Triunfa en México la revolución burguesa de Carranza, Obregón y Calles sobre la revolución popular de Zapata y Villa. Pero la Constitución de 1917 hace concesiones a los movimientos populares. Eleva a categoría constitucional el derecho al trabajo y la partición de la tierra, lado a lado con las garantías individuales, incluyendo el derecho de propiedad. La sociedad y sus leyes se construyen sobre los cadáveres de la revolución: Saturno devora a sus propios hijos hasta que un presidente extraordinario. Lázaro Cárdenas, reúne en haz las políticas de la revolución —educación pública, infraestructura, comunicaciones, reforma agraria— liberando al peón del latifundio y dándole posibilidad de emigrar a las ciudades y convertirse en mano de obra barata para un proceso de industrialización que contará, gracias a la nacionalización cardenista del petróleo, con combustible barato.

Todo esto va acompañado de un pacto implícito. Los «gobiernos emanados de la revolución» le dan al pueblo educación, trabajo, y estabilidad, pero no le dan democracia. Mientras el pacto se mantiene, México, entre 1938 y 1968, es modelo latinoamericano de estabilidad. El ejército se queda en los cuarteles y apoya al presidente que, cada seis años, pasa de ser «El Tapado» al Nuevo Ungido por el Gran Dedo del presidente en turno. El pacto se rompe cuando, en 1968, una juventud educada en las escuelas de la revolución y en los ideales de justicia y libertad, los exige en la calle y recibe, en cambio, la muerte durante la Noche de Tlatelolco, el 2 de octubre de 1968. Esa noche terminó la revolución institucional en México y adquirió plena fuerza algo que nunca estuvo muerto: El movimiento social de los obreros, los campesinos, los estudiantes, la clase media... Tardó todavía tres décadas llegar a la transición que supone el triunfo de la oposición en la elección de presidente. Sucedió el 2 de julio de 2000 y no costó ni sangre ni rencillas ni dudas. Ganamos todos, he escrito.

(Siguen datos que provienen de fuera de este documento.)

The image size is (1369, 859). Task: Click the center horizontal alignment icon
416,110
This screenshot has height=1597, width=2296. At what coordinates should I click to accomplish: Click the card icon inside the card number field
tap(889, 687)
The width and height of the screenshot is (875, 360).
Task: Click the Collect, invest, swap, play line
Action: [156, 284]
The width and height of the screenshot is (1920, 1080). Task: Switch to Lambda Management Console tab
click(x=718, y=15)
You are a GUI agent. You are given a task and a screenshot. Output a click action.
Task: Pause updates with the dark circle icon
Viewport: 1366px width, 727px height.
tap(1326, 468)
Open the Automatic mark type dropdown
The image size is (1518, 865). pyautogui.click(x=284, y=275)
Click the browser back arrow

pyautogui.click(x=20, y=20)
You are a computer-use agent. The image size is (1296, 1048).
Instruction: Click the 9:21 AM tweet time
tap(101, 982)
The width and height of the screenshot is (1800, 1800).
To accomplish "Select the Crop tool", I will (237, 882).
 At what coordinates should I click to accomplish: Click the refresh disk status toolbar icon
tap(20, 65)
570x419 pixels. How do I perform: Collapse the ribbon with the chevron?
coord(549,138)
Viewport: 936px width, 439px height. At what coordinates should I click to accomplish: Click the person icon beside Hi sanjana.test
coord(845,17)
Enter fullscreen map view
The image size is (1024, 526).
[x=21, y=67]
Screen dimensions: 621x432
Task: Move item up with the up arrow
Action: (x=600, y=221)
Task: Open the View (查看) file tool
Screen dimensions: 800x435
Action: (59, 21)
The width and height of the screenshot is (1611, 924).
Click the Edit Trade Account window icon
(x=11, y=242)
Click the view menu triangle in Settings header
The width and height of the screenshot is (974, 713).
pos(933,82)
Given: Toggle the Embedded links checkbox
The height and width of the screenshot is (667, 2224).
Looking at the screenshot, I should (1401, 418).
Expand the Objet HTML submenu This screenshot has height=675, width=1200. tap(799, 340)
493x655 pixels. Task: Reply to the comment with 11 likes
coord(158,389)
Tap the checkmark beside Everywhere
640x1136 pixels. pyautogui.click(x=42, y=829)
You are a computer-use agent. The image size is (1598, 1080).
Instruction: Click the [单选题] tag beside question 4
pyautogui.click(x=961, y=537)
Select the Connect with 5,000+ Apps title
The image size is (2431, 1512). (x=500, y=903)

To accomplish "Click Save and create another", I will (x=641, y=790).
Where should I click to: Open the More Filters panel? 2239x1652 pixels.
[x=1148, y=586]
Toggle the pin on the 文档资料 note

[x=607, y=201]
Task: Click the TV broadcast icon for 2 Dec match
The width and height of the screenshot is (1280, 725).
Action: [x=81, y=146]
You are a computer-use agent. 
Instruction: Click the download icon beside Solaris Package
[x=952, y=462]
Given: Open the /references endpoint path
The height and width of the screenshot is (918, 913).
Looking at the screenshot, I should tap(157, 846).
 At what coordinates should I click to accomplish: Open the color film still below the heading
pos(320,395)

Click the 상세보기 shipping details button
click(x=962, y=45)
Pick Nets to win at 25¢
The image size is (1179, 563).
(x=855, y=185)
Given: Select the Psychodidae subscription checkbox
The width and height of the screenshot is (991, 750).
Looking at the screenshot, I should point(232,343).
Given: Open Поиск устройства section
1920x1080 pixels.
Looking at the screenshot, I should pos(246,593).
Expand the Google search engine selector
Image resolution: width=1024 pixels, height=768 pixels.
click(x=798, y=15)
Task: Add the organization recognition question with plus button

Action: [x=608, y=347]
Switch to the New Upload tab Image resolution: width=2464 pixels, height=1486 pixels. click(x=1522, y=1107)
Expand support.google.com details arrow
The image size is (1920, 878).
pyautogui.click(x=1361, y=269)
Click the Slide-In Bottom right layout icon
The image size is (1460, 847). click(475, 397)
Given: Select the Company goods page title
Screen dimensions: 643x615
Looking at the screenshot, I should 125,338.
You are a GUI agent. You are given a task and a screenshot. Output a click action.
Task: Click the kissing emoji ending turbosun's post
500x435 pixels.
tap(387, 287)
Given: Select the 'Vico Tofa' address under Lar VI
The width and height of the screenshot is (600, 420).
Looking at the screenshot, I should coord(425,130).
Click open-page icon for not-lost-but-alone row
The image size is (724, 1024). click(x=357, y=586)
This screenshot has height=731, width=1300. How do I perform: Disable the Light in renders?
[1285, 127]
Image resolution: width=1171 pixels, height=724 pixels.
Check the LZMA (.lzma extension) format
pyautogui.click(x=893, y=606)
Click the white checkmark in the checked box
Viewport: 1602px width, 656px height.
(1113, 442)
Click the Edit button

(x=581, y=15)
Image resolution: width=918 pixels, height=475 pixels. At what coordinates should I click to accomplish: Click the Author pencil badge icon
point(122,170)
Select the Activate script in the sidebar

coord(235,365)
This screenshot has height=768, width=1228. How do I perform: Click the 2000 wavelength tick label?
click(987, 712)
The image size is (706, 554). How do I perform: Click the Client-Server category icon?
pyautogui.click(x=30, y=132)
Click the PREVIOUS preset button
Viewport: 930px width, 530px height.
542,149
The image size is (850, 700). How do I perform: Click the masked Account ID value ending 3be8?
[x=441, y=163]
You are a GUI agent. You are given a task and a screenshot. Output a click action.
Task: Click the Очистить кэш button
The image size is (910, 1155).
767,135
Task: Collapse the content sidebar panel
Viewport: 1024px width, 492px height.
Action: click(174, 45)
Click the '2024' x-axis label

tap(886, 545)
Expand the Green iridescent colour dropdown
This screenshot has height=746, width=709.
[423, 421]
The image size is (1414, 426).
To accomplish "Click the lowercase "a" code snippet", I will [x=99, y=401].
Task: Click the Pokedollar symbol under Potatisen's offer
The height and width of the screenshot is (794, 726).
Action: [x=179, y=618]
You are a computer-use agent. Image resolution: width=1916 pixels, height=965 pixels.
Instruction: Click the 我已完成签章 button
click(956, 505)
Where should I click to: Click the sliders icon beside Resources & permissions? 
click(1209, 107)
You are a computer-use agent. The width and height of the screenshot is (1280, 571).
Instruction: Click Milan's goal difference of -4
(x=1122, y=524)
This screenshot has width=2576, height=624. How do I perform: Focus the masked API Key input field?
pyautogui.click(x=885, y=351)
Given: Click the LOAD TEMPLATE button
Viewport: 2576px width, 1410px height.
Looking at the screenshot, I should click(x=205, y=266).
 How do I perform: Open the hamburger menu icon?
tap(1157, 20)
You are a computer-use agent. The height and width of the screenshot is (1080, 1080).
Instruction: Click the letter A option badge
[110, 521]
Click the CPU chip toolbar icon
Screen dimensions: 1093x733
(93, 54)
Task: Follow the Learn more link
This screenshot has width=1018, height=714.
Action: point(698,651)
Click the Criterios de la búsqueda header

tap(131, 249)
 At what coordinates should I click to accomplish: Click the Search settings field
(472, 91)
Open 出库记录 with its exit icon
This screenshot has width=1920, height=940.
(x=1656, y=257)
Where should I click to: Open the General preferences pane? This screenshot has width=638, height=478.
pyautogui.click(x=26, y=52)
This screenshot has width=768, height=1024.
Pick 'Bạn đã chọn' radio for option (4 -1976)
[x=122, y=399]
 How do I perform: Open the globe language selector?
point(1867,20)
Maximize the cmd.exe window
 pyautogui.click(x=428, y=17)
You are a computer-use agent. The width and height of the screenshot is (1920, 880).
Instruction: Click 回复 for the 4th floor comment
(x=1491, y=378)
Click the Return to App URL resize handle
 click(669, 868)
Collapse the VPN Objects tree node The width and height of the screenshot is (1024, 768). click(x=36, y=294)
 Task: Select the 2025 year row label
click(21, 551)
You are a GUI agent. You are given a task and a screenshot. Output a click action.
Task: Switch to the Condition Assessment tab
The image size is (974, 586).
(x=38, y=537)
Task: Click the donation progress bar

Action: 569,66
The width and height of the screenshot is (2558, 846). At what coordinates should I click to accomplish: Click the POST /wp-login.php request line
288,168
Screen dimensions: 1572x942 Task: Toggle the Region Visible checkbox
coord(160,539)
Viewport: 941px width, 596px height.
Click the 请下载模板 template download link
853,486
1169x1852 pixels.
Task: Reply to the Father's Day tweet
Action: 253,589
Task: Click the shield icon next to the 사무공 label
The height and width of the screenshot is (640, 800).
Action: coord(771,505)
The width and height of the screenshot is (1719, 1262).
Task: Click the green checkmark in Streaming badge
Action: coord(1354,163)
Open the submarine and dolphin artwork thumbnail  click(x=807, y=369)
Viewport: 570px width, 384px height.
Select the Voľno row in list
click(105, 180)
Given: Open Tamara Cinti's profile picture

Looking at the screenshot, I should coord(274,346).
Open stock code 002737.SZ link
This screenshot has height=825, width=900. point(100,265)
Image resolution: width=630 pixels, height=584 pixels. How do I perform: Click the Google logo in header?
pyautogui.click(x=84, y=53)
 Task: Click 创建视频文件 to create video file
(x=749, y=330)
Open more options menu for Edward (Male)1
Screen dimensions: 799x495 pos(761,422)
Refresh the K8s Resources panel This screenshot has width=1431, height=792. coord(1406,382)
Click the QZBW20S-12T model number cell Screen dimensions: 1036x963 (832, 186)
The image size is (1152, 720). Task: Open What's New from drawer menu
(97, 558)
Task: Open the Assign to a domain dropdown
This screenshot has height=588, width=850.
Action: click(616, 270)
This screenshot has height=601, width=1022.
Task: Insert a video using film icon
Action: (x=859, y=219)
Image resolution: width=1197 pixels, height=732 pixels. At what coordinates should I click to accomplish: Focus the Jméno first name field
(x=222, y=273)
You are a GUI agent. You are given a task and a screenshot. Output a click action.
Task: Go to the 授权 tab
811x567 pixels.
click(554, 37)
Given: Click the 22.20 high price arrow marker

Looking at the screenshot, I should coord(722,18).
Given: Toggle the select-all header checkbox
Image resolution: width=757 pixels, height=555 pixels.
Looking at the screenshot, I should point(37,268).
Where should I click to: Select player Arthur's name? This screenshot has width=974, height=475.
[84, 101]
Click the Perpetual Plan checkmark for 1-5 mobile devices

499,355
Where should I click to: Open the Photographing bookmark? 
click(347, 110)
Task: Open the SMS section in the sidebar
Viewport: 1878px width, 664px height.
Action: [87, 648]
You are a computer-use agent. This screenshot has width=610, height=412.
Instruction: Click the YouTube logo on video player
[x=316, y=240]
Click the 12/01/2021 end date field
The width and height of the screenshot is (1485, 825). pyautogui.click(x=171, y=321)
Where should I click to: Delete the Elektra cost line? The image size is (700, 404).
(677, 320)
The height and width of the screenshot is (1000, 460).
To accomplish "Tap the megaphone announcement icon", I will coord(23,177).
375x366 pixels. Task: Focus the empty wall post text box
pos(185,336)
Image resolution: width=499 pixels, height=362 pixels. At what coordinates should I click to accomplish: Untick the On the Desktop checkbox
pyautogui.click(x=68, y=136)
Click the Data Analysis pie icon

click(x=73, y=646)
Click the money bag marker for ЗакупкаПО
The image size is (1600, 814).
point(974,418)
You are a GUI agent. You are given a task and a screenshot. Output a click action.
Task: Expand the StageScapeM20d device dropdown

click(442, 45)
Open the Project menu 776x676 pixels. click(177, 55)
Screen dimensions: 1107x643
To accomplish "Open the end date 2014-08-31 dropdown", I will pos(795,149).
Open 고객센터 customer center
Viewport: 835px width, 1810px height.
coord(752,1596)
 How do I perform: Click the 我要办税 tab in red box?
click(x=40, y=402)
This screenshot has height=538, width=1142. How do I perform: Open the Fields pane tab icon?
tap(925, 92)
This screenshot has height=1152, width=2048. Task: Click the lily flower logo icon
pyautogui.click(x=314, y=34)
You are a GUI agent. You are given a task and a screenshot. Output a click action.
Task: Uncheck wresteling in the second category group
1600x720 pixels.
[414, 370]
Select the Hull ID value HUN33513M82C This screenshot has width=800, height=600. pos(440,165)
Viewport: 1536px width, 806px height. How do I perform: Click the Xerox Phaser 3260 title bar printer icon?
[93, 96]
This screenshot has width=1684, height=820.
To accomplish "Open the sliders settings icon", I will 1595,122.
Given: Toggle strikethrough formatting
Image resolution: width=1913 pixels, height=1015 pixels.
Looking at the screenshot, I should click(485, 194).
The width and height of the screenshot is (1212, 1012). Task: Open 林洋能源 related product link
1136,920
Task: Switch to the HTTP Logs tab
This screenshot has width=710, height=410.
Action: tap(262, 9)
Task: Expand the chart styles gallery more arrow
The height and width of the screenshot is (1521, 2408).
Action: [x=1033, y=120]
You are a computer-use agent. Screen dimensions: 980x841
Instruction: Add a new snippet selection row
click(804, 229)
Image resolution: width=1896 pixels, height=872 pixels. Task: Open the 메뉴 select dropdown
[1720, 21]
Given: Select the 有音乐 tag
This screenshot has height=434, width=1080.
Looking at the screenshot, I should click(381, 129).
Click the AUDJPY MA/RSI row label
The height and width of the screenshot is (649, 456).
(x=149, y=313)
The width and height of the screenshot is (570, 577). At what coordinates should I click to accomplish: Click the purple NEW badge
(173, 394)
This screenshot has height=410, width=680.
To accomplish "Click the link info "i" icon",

Ernesto Zedillo, porque aseguró, ni más ni menos, que se cumpliese estrictamente la ley. Vicente Fox, porque su apuesta tesonera y combativa llevó a la oposición al poder. Y el pueblo de México entero porque al fin la lucha social y la lucha política se dieron la mano y la Revolución Mexicana, traicionada, deturpada, corrupta, constructiva, liberadora, contradictoria, logró lo que no lograron otras revoluciones del tercer mundo. La revolución, a veces, es la fidelidad a lo imposible.

Y es no sólo el triunfo contra la injusticia, sino contra la fatalidad —combate, a veces, más arduo. Stalin juntó la injusticia y la fatalidad como una broma perversa: Para él, todos los comunistas eran traidores salvo uno y ése, curiosamente, era el que detentaba el poder: Josip Stalin. No hace falta repetir los nombres que hacen eco a tan macabra política. Sí hará falta, siempre, revocar, por magníficas que sean, las pretensiones totalizantes, poéticas o políticas (Rimbaud: Hay que cambiar la vida; Marx: Hay que transformar el mundo) por la revolución que relativiza las cosas, pluraliza al mundo y renuncia a la ilusión de la totalidad, tan similar a la palabra totalitario. La revolución del siglo XXI consistirá en darle valor a la diferencia: étnica, política, religiosa, sexual, cultural...

Y entonces la palabra «revolución» aparecerá con el fulgurante significado que le dio María Zambrano: Revolución es Anunciación.